-- Problem to work on --
Transcribe every line of the listing below word for word, and leave the pictures out of your answer.

Word and item position data:
● ● ● ● ●

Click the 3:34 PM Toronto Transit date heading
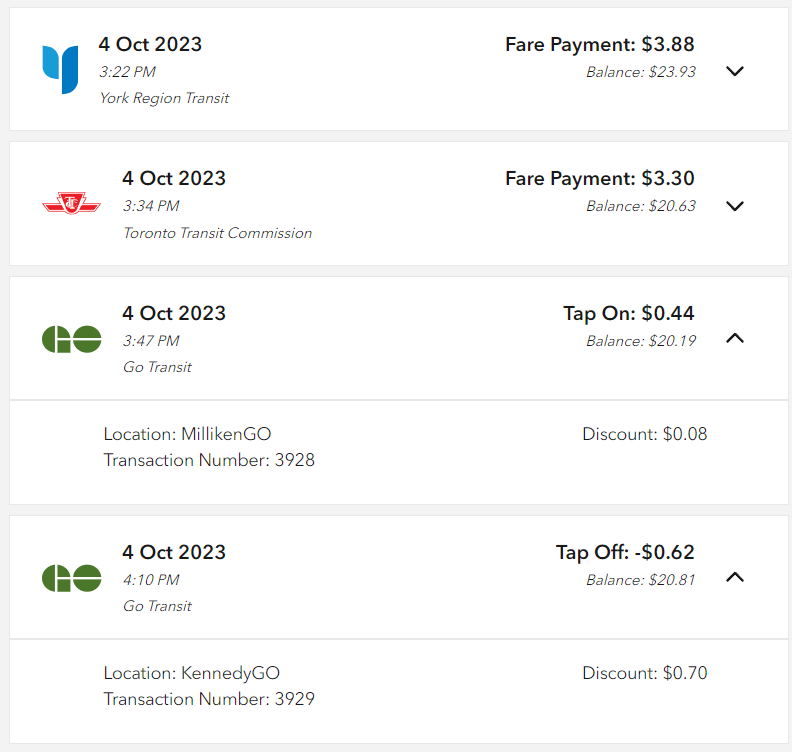Viewport: 792px width, 752px height. (x=174, y=178)
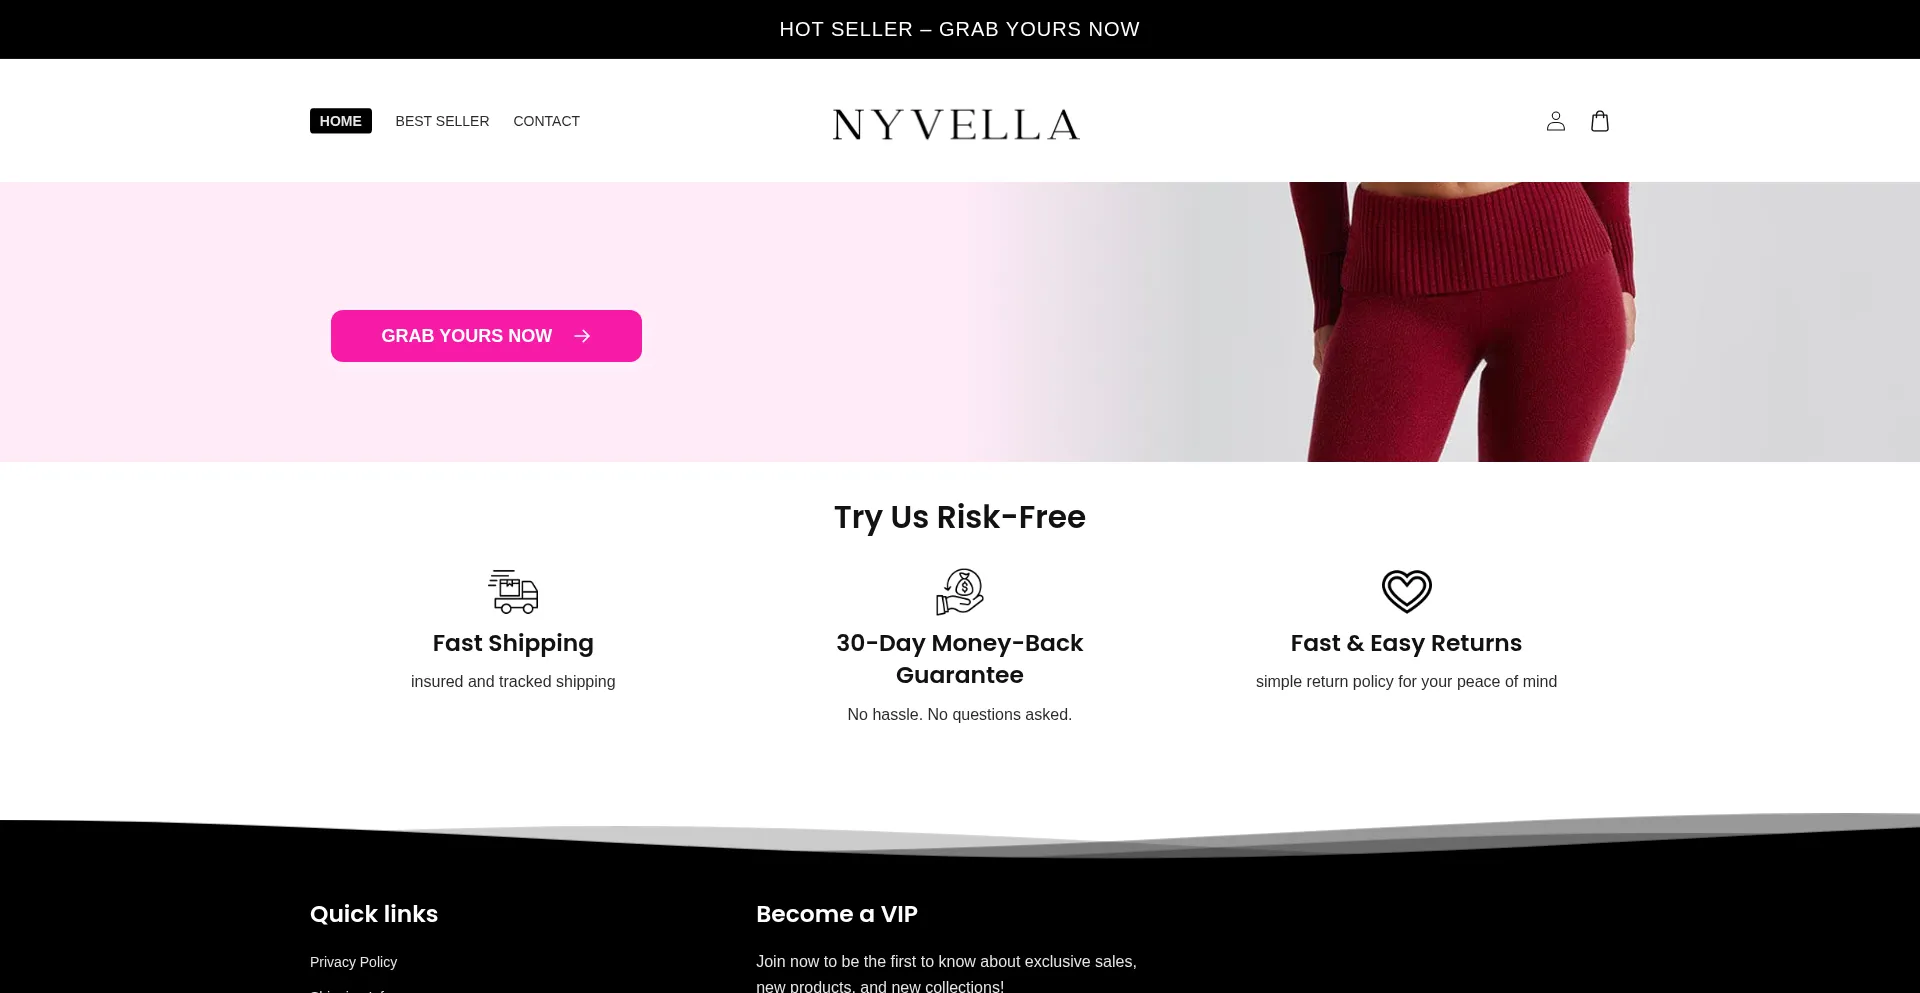Open the Privacy Policy link
The image size is (1920, 993).
[x=353, y=962]
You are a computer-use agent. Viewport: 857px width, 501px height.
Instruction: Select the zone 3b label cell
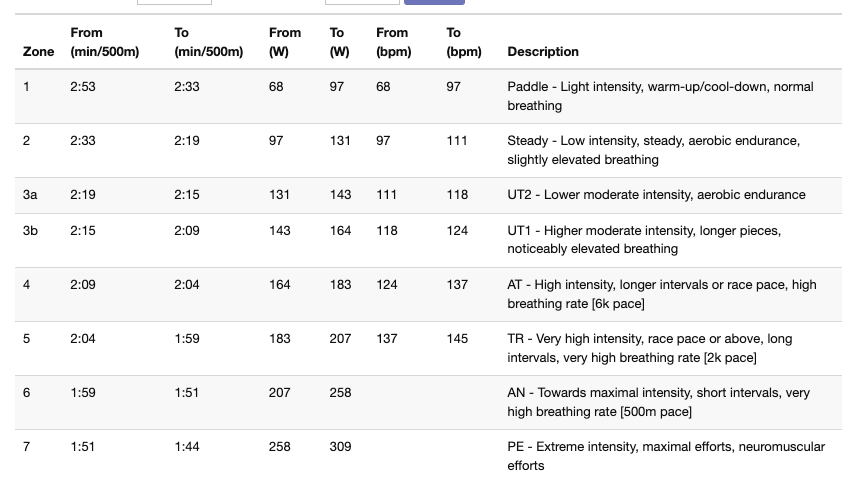tap(30, 231)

● ● ● ● ●

-- Exercise output --
Click the 3:34 PM Toronto Transit date heading
Viewport: 792px width, 752px height. (x=174, y=178)
Open the Privacy Policy link
The image size is (1920, 993).
[x=353, y=962]
You are a computer-use agent. Viewport: 857px width, 501px height.
Instruction: Select the zone 3b label cell
tap(30, 231)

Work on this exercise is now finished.